### DATA RECORDS
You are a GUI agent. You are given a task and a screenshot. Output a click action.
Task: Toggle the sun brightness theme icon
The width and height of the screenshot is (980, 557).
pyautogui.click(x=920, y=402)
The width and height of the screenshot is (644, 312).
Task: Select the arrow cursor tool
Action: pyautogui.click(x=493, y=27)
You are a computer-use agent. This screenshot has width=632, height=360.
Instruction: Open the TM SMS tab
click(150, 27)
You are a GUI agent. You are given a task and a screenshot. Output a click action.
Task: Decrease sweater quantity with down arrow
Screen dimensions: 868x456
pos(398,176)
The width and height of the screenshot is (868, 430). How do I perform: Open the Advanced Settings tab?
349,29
* * *
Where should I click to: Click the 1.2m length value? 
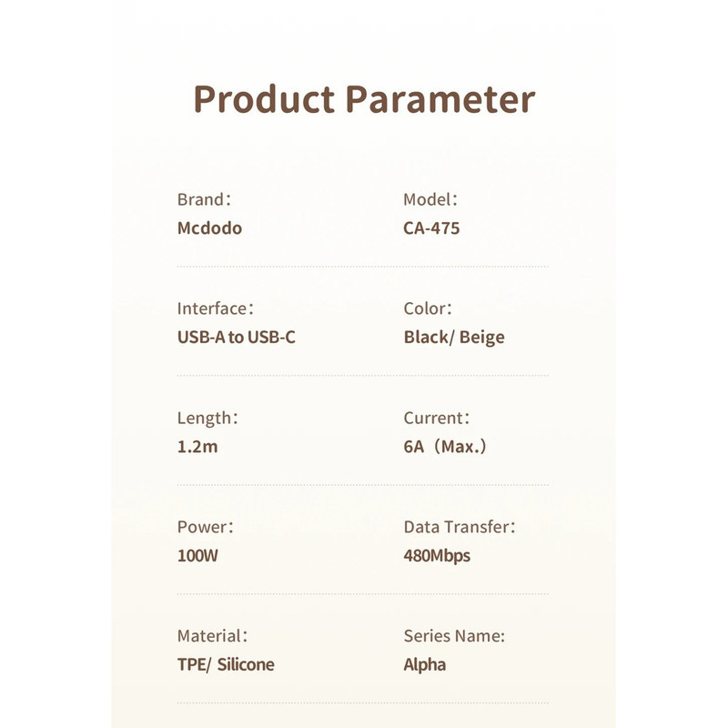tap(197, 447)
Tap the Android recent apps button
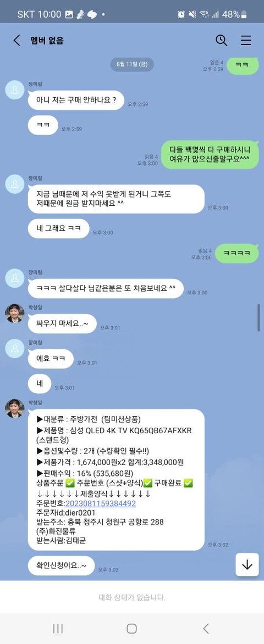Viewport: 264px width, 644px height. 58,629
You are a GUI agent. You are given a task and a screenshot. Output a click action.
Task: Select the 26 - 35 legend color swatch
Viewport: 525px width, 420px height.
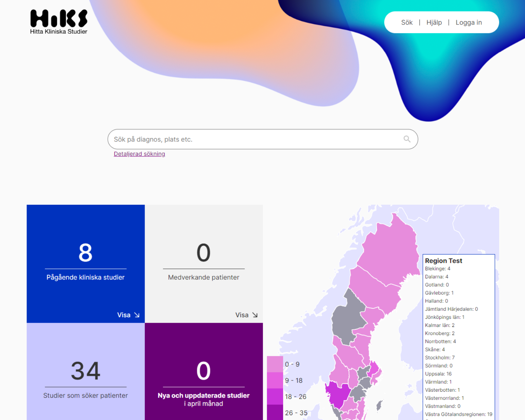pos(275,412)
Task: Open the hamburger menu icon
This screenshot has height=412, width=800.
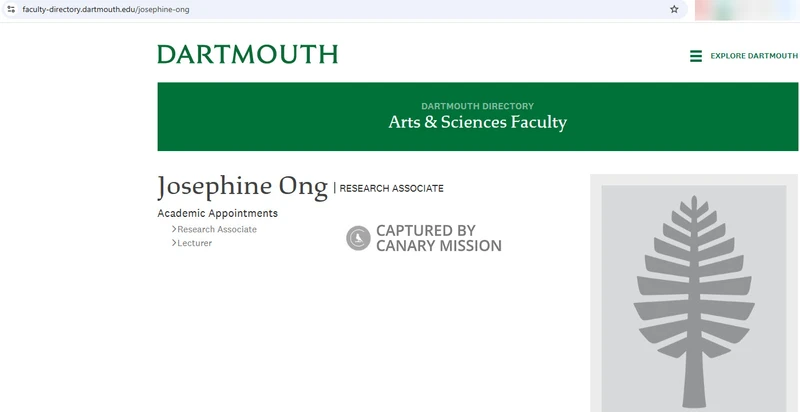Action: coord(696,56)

### ACTION ITEM
Could you say how many lines in the data above contain "icon"? Reply with the number alone.

### YOUR SOLUTION
2